> [Task data]
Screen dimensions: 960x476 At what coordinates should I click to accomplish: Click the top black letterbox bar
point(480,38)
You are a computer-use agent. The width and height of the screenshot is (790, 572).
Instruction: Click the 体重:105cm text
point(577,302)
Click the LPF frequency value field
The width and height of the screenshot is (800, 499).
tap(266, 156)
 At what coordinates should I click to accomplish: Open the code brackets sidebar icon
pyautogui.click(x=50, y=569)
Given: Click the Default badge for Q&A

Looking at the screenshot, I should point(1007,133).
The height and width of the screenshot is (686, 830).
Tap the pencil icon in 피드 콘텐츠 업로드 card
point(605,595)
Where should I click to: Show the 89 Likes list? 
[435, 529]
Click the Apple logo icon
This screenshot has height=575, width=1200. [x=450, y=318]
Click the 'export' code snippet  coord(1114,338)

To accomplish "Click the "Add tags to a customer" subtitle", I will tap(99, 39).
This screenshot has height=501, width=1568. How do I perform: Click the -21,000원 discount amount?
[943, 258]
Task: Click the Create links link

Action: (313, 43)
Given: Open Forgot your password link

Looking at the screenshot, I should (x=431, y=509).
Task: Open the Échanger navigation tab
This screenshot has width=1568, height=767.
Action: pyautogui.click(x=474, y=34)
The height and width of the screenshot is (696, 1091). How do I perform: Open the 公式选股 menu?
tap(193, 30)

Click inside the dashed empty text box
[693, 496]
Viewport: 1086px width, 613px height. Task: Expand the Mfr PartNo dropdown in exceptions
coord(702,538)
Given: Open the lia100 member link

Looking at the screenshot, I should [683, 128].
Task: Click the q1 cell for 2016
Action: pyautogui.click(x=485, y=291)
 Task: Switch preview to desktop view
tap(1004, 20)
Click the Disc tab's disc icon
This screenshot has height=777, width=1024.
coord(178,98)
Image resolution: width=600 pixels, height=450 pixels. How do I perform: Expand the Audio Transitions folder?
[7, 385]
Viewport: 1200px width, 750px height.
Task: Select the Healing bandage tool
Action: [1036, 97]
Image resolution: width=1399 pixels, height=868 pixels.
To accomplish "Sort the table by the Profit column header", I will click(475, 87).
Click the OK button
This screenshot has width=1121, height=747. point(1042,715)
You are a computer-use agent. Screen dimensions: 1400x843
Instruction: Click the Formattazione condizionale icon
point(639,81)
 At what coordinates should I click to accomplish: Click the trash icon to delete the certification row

> [Task description] When the word "will" appears in a line of the listing, copy that line.

> [Response area]
To accomplish "Click the "Add tags to a customer" subtitle", I will tap(99, 39).
To accomplish "Sort the table by the Profit column header", I will click(475, 87).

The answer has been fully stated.